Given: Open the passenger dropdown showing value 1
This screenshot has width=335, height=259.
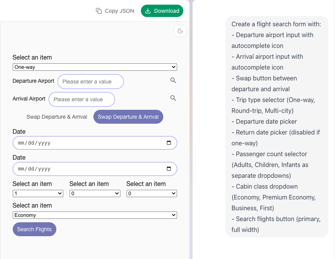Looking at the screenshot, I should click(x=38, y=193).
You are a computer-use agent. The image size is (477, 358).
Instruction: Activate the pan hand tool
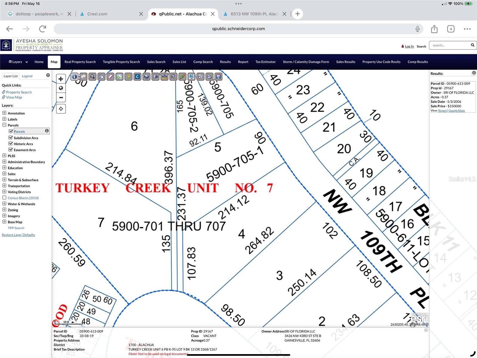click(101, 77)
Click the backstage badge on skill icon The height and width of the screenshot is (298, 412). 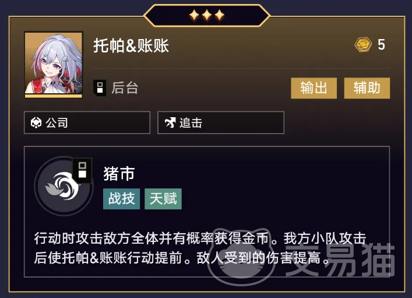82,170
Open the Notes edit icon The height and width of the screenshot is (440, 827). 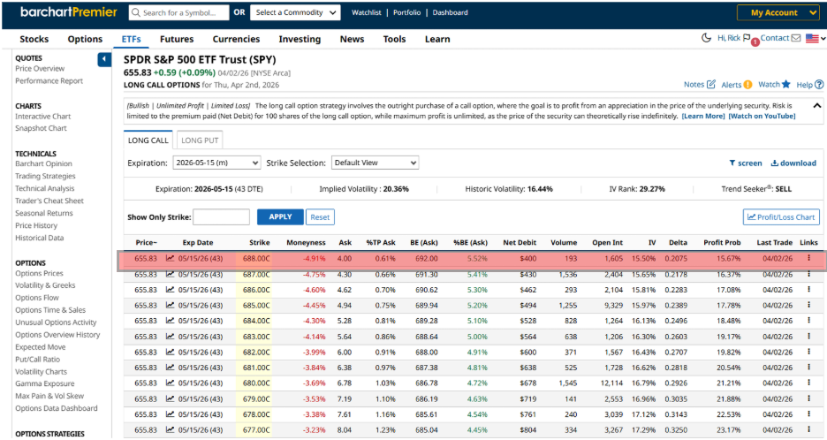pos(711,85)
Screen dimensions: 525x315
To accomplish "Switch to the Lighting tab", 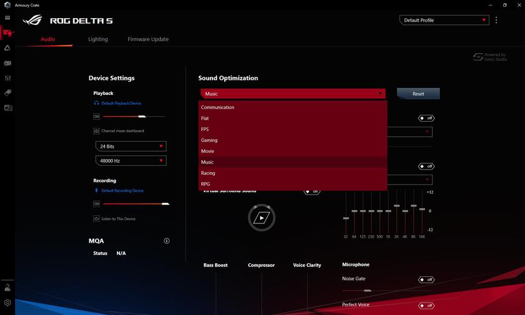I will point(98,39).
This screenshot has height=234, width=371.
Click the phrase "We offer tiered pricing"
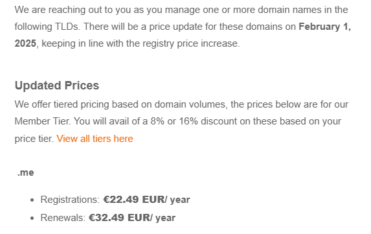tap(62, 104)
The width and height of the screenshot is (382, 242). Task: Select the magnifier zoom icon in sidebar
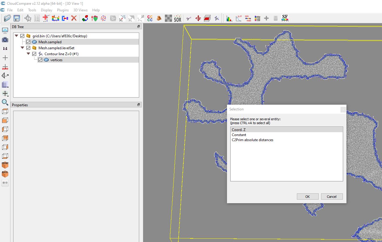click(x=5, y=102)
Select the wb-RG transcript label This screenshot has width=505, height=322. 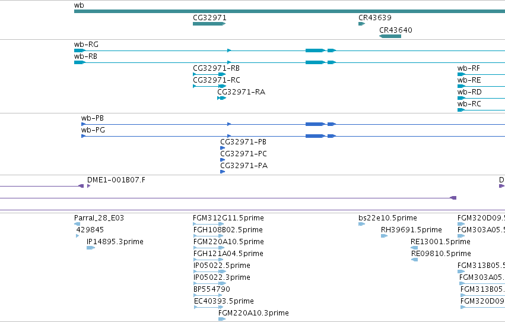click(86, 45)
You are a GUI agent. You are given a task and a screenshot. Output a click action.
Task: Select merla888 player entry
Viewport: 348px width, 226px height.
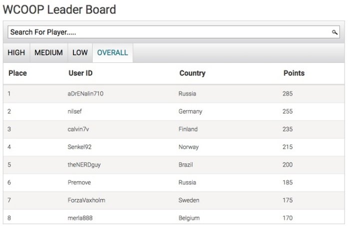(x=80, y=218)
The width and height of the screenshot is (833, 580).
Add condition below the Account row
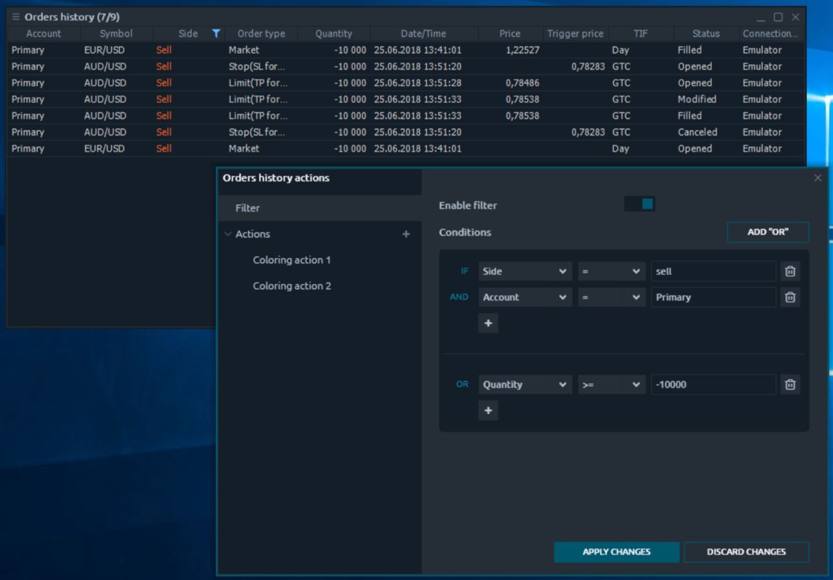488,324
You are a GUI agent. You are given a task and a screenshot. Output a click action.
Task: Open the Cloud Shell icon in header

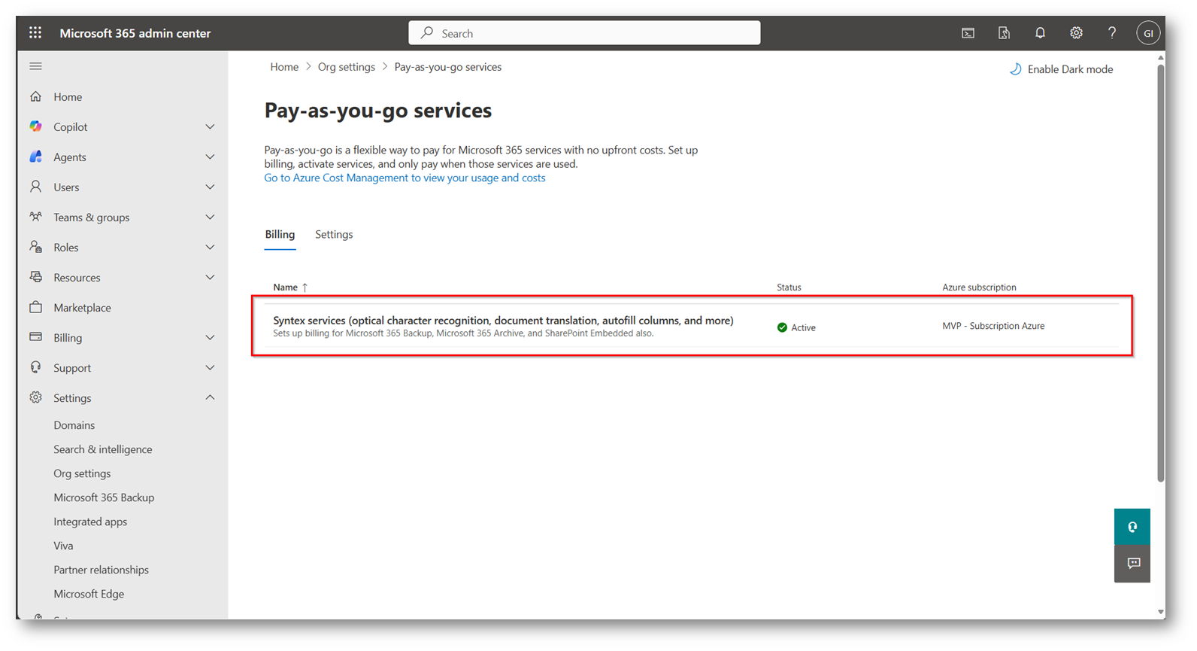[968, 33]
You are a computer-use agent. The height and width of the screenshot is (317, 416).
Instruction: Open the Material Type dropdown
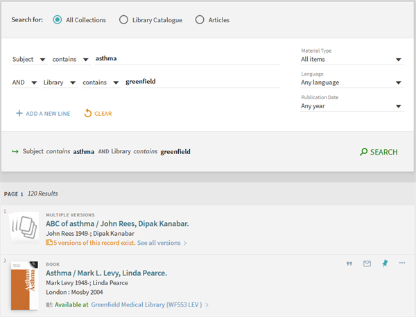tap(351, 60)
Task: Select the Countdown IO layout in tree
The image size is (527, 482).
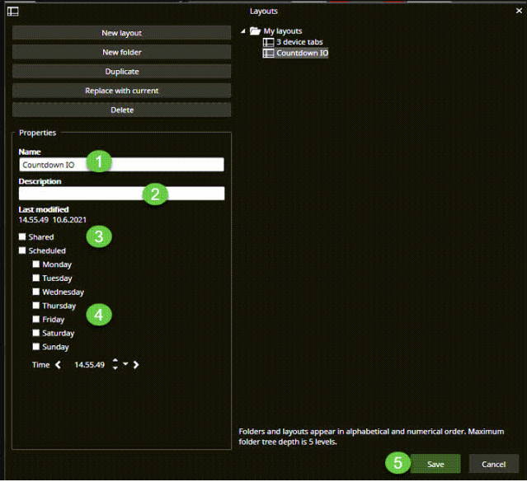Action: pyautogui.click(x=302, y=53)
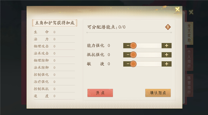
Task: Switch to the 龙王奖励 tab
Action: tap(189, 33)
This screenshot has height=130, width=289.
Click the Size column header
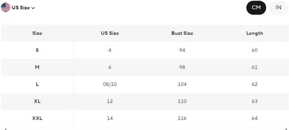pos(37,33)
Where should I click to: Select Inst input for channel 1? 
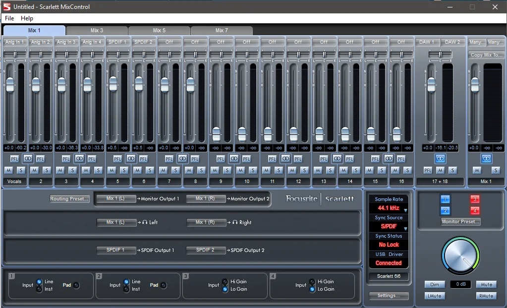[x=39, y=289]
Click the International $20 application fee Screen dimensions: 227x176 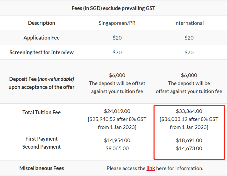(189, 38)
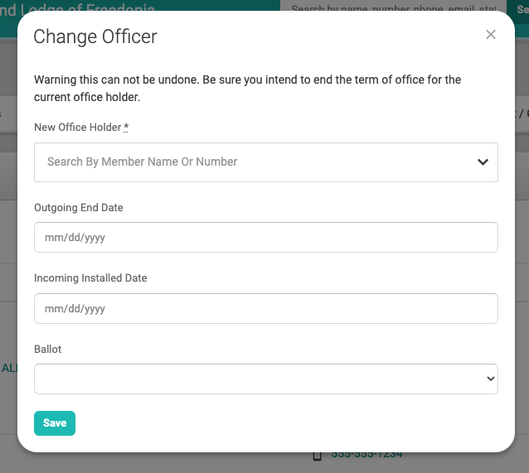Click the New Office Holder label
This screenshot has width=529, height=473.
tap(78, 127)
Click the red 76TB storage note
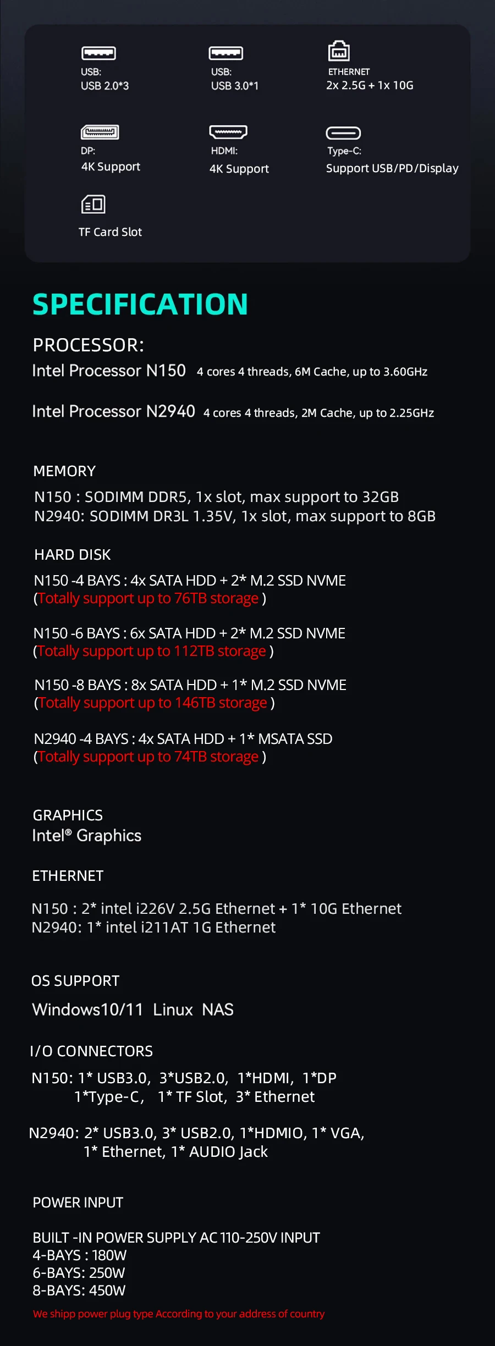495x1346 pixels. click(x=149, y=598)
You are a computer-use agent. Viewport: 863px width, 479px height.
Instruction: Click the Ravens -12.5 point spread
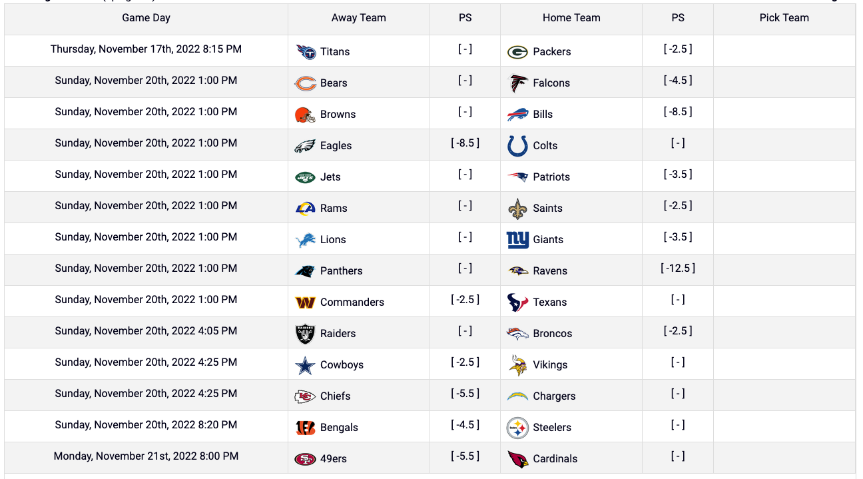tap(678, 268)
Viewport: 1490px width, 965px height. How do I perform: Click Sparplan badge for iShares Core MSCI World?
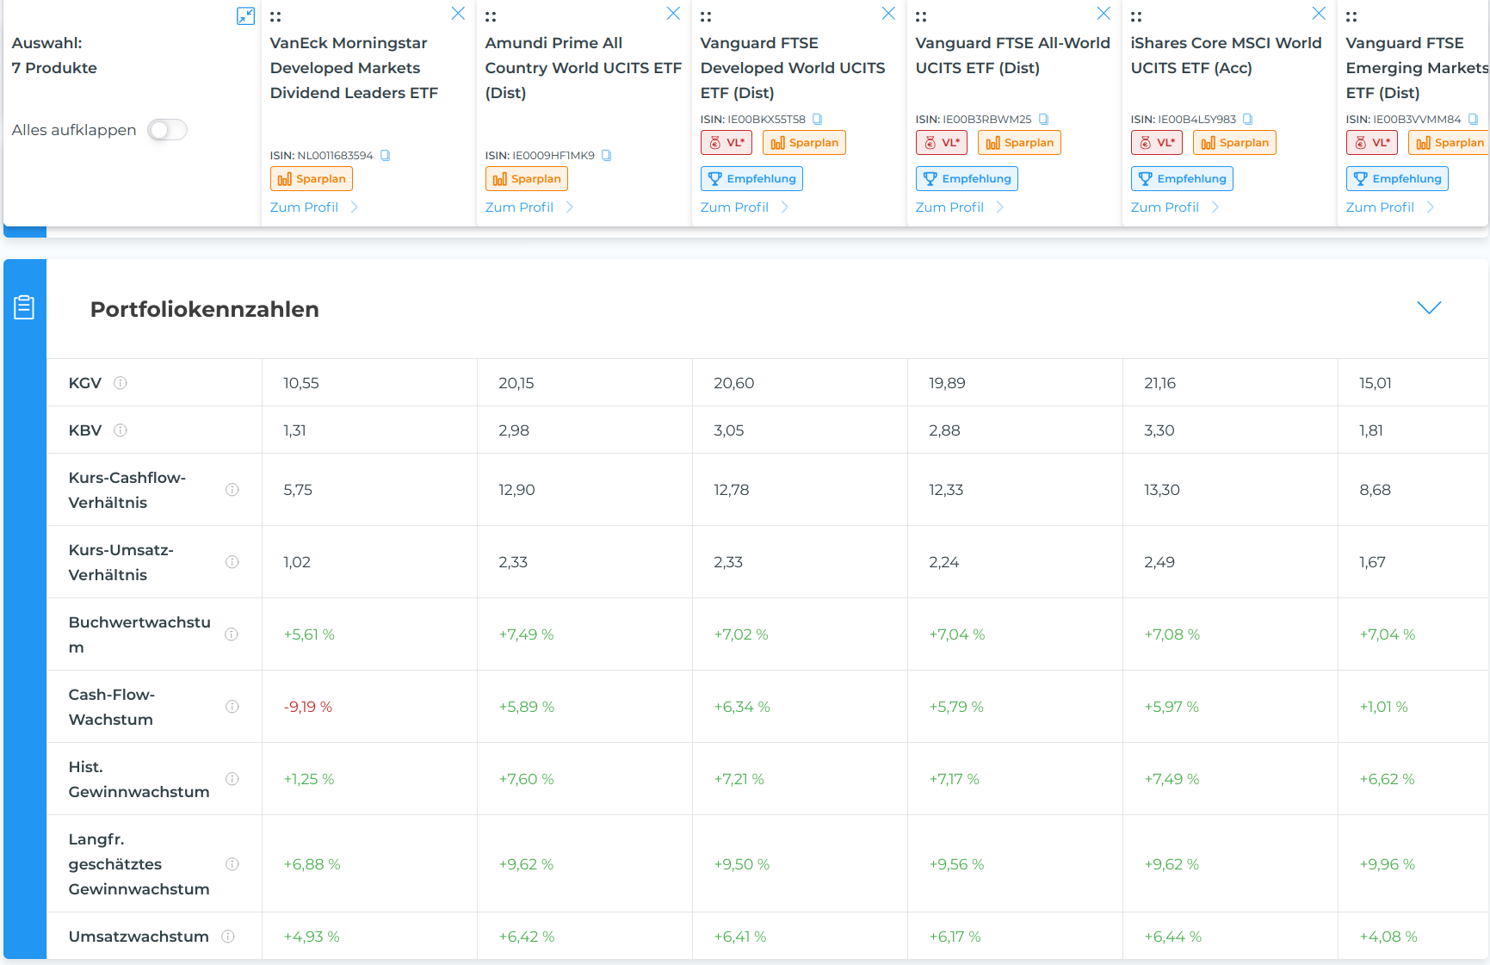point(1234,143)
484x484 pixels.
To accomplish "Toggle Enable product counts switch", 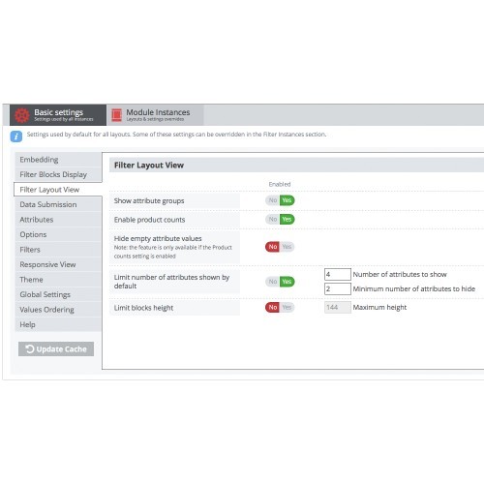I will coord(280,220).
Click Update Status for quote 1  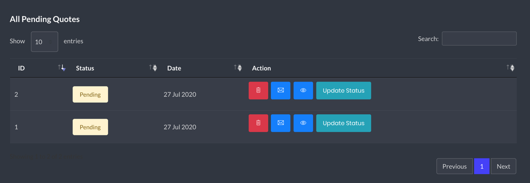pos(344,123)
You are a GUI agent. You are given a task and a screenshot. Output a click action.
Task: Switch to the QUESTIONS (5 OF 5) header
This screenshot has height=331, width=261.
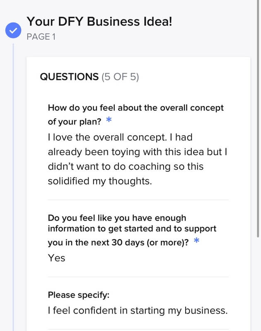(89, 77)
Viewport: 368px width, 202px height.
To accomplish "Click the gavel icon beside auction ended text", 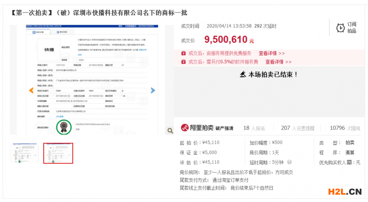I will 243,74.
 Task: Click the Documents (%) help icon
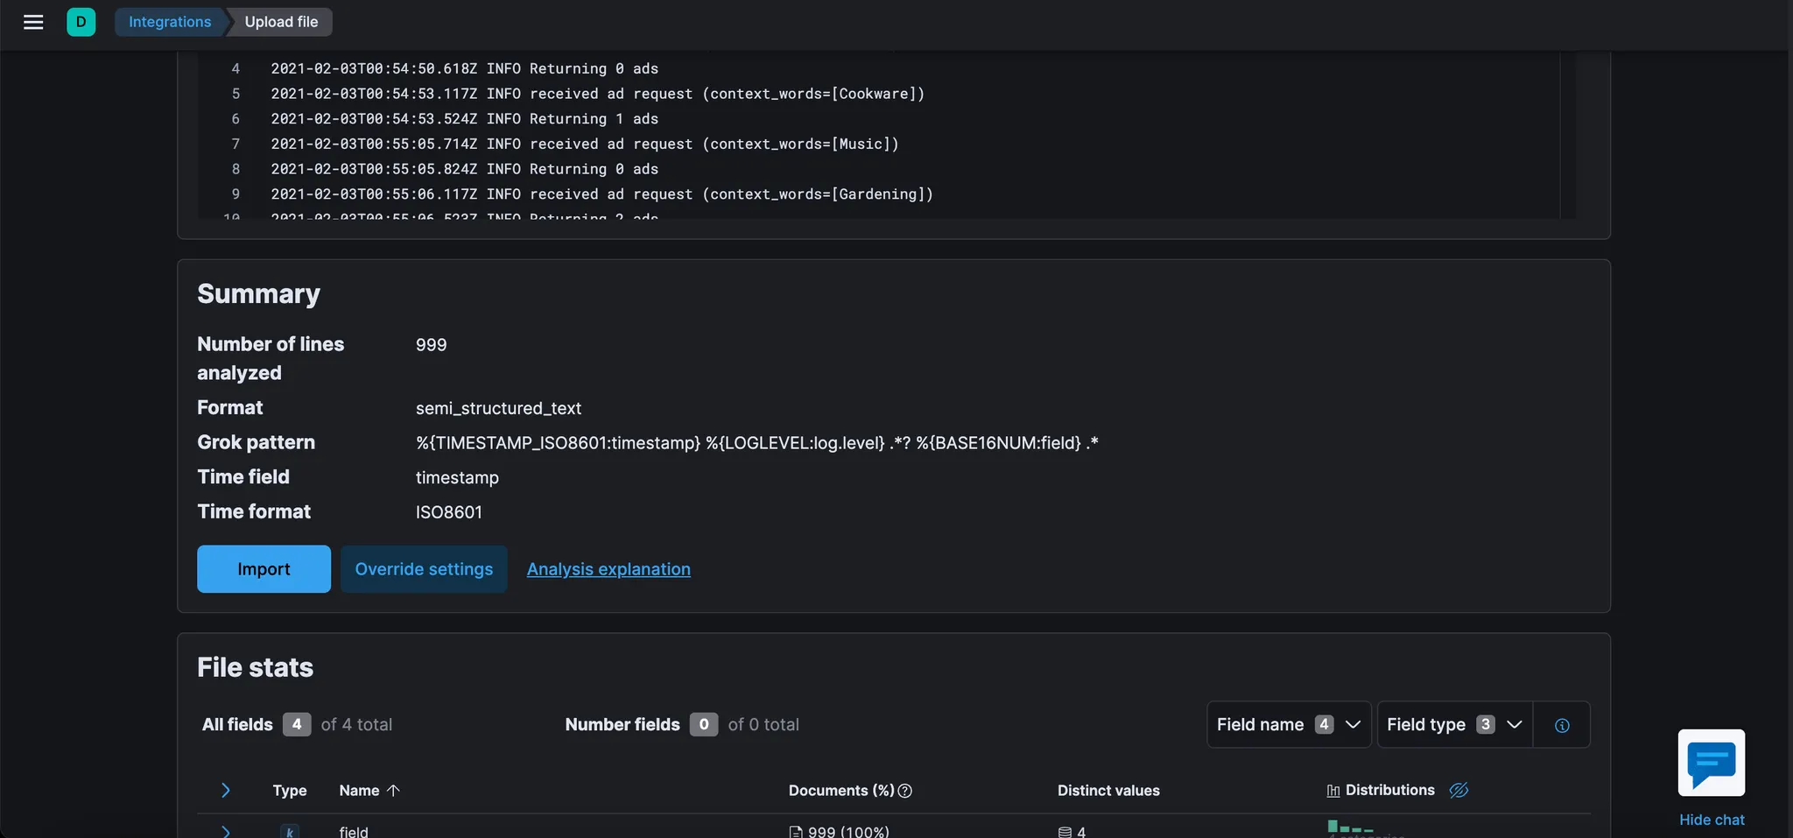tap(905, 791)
- - - -
YOUR ASSIGNMENT: Lines holding "computer" in the material above are to be reported.

SOLUTION TO THIS EXERCISE:
You are a computer-use agent. The image size is (477, 358).
You are a computer-use agent. The height and width of the screenshot is (317, 416).
You are a computer-use agent. Viewport: 863px width, 479px height.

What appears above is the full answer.